| Aim of the exercise |
Copy out the data word for word, starting at the very beginning and ending with the line that contains "coord(1376,82)". Leave the pictures out of your copy.

(Screen grounding data)
========================

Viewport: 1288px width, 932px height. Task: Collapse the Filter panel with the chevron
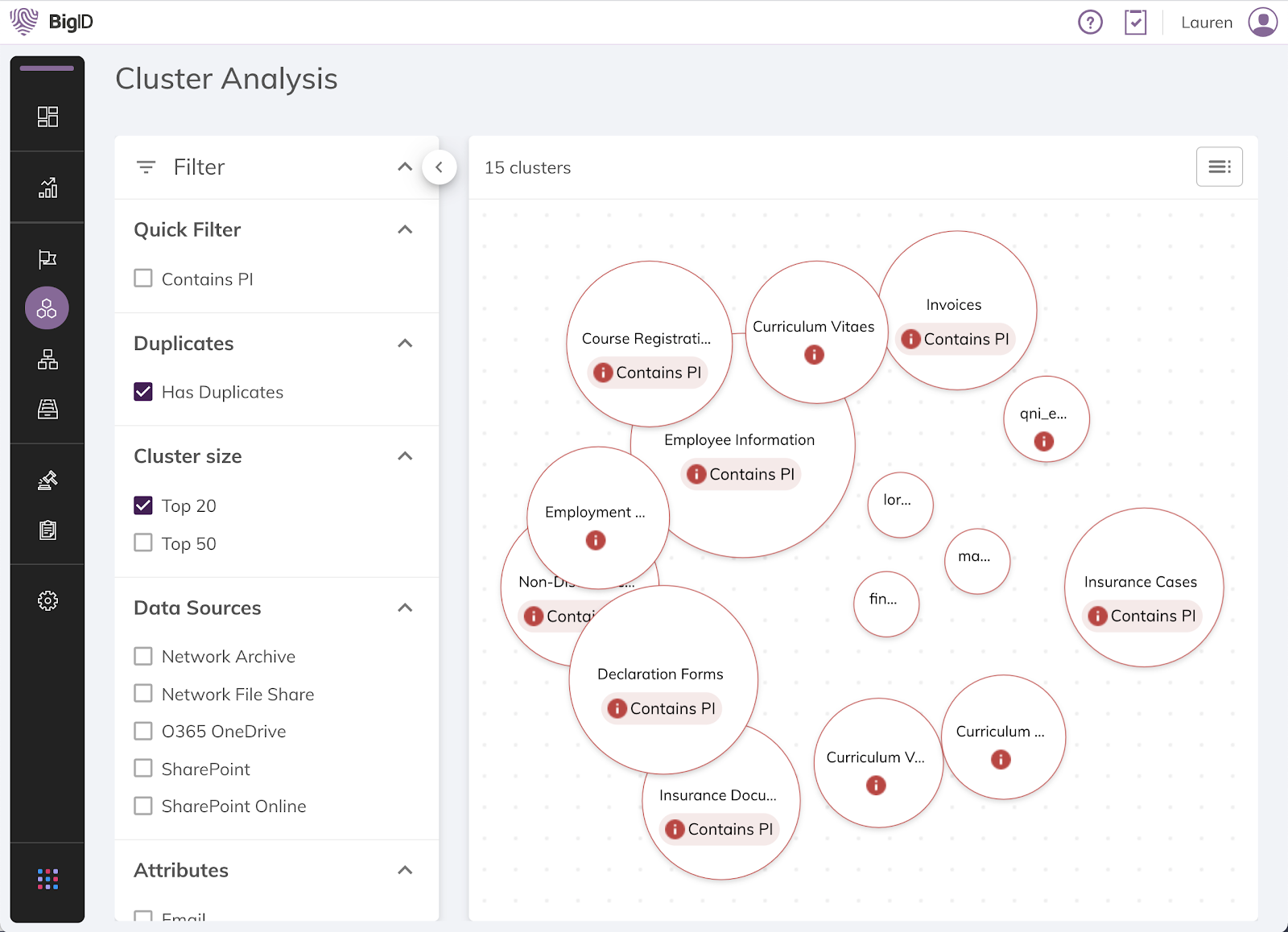tap(440, 167)
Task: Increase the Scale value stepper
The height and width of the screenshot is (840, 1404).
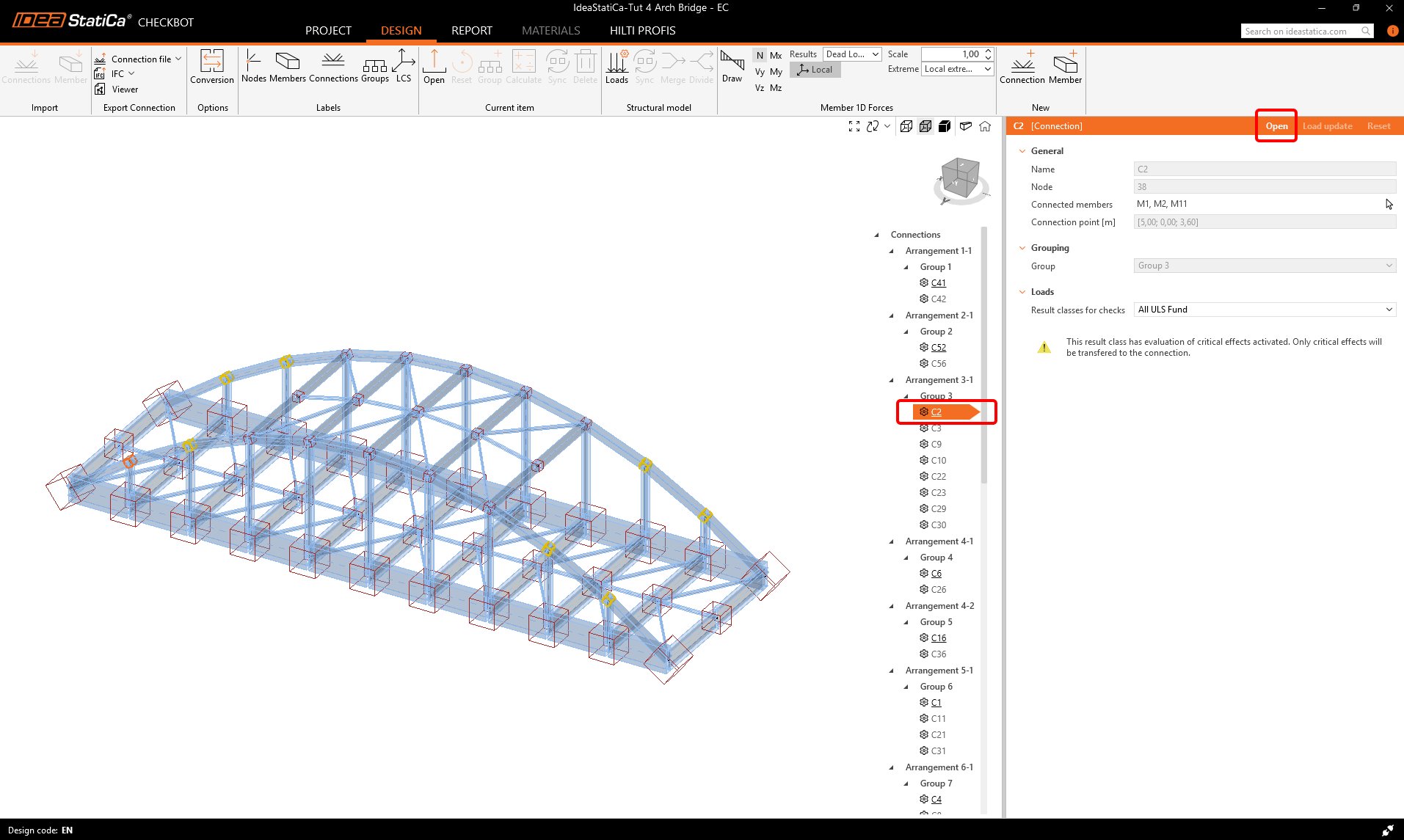Action: click(988, 51)
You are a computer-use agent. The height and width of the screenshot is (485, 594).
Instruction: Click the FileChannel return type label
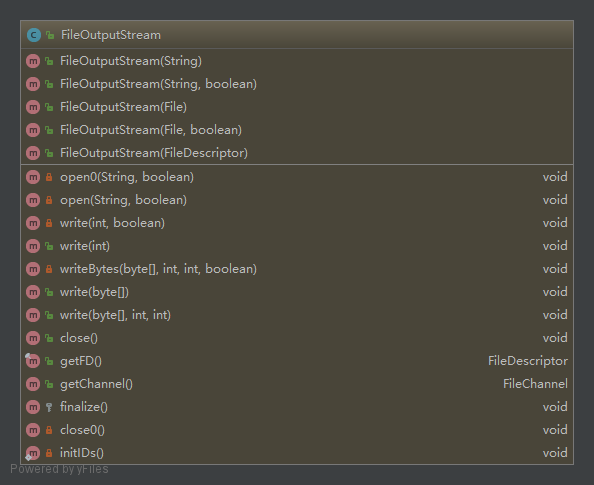tap(535, 384)
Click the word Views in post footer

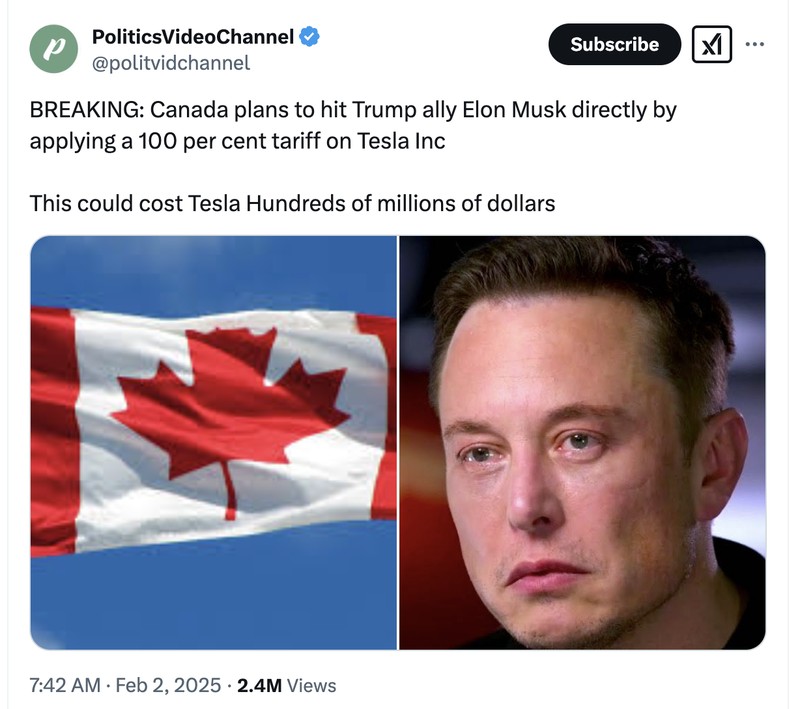click(x=311, y=685)
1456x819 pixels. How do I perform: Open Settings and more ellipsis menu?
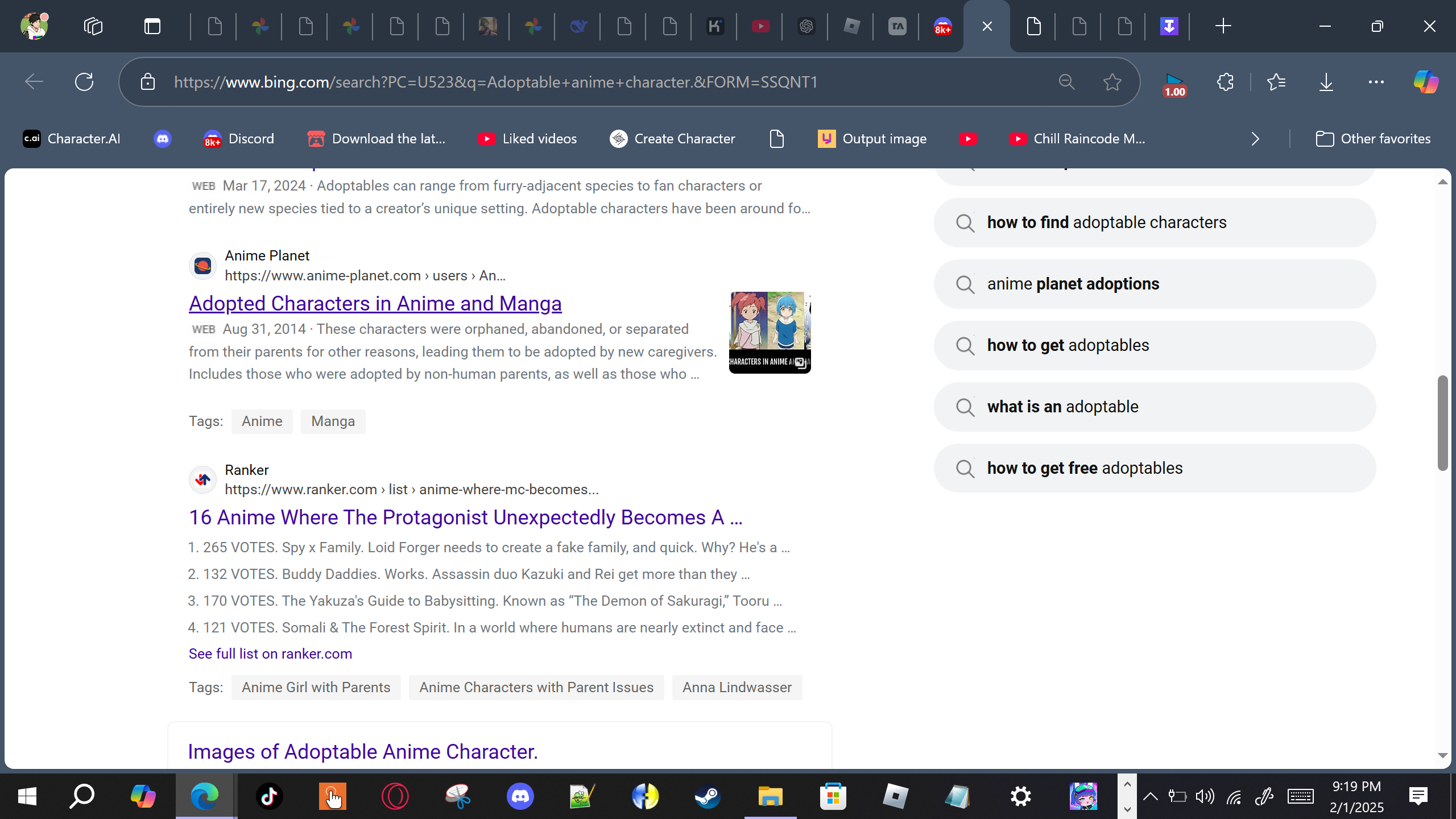coord(1376,82)
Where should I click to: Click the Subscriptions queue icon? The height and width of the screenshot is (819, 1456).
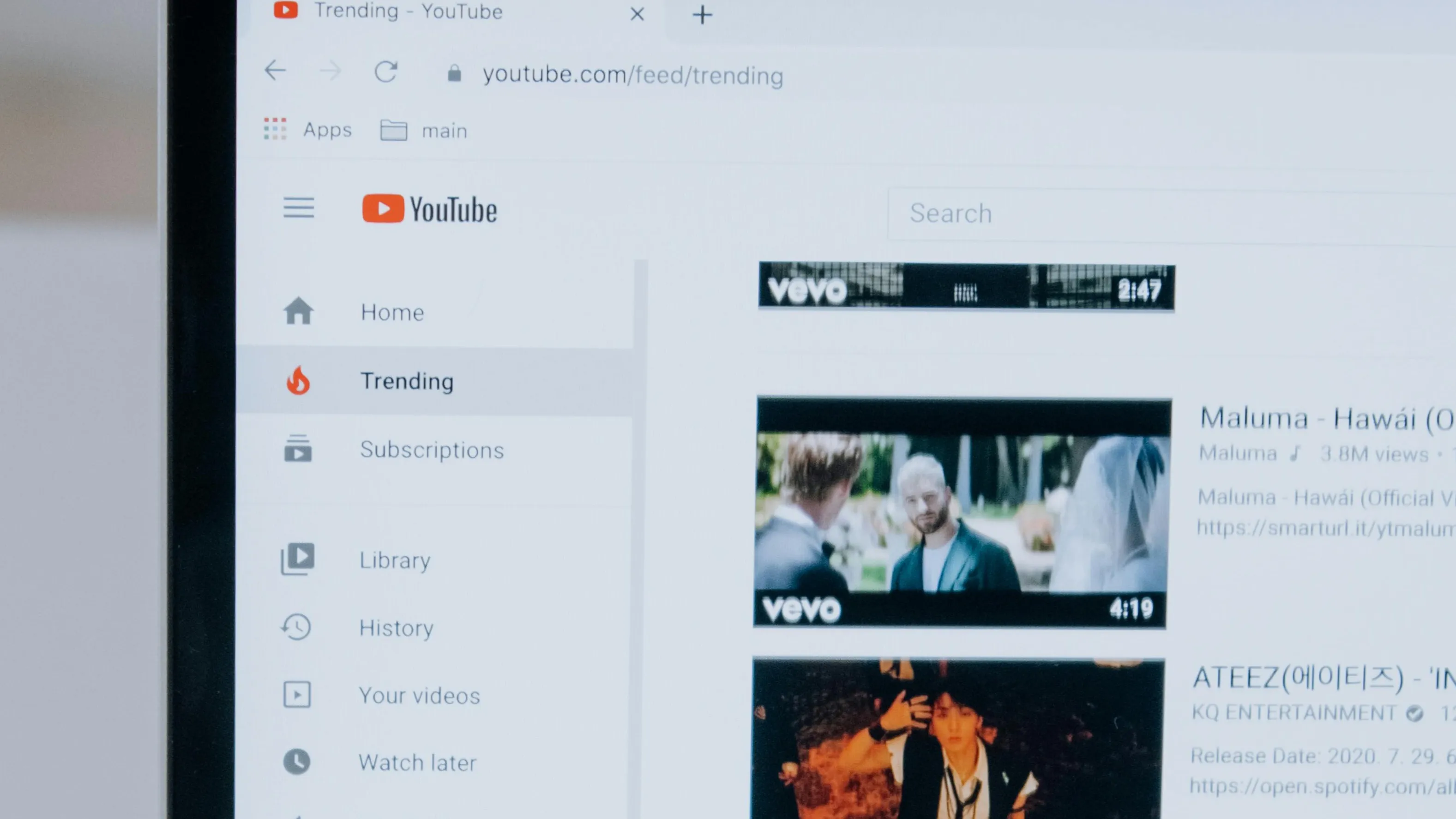[x=297, y=450]
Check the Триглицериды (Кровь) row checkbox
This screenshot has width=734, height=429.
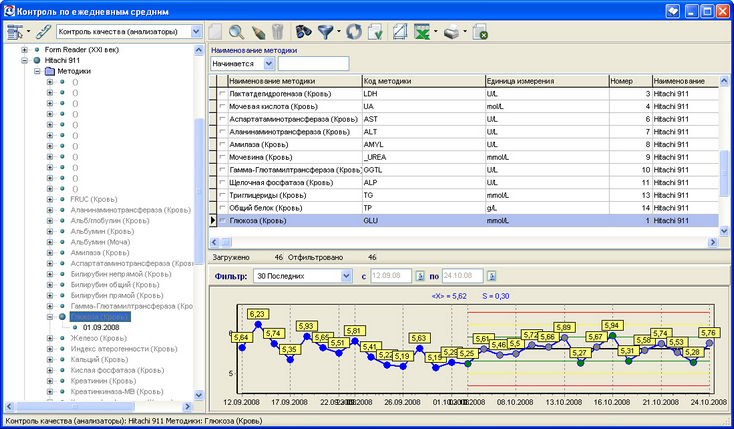223,196
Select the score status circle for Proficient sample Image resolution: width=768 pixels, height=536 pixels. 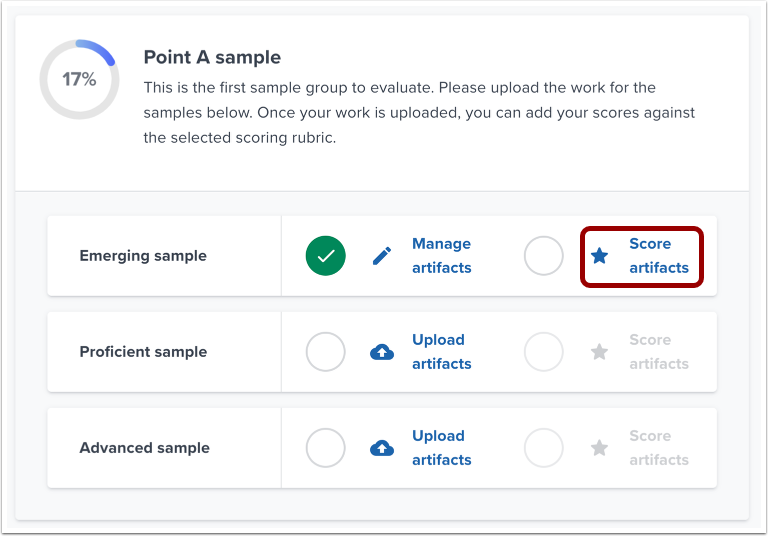[x=544, y=352]
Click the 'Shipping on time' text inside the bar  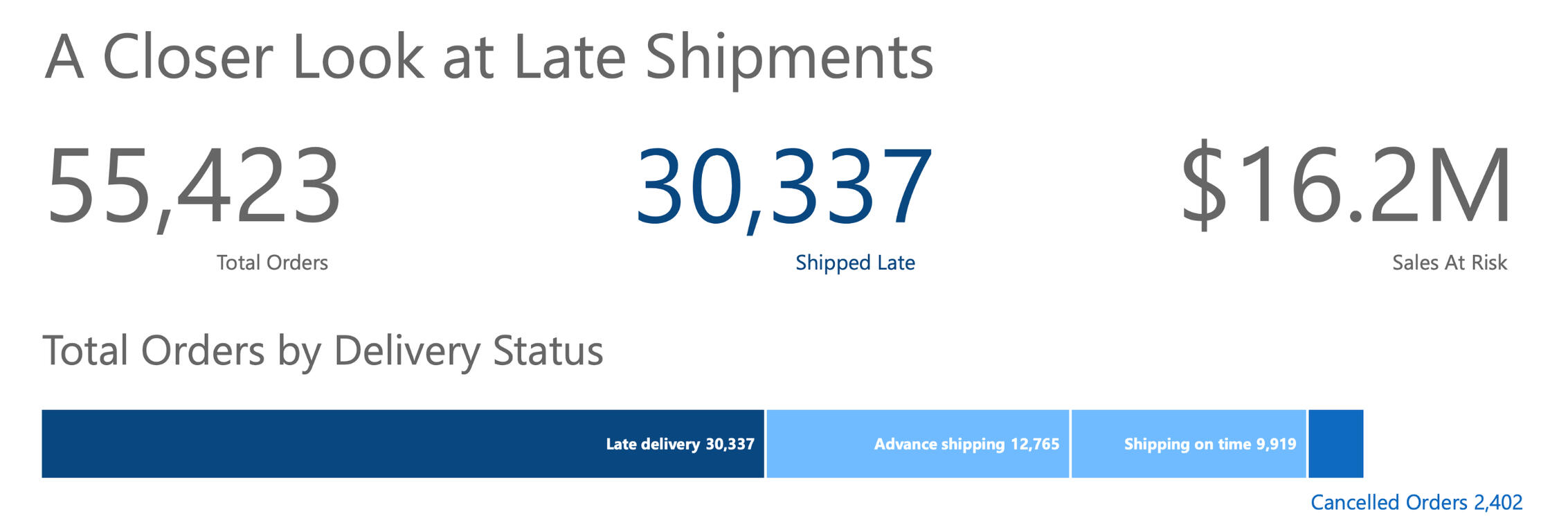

========================

| Output for this task |
Viewport: 1288px width, 932px height. Task: Collapse the Filter panel with the chevron
tap(440, 167)
Task: Increase the Scale value stepper
The height and width of the screenshot is (840, 1404).
Action: click(988, 51)
You are a computer-use agent. The height and width of the screenshot is (485, 594).
Instruction: Click the FileChannel return type label
tap(535, 384)
Click the word Views in post footer

click(x=311, y=685)
1456x819 pixels. How do I perform: Open Settings and more ellipsis menu?
coord(1376,82)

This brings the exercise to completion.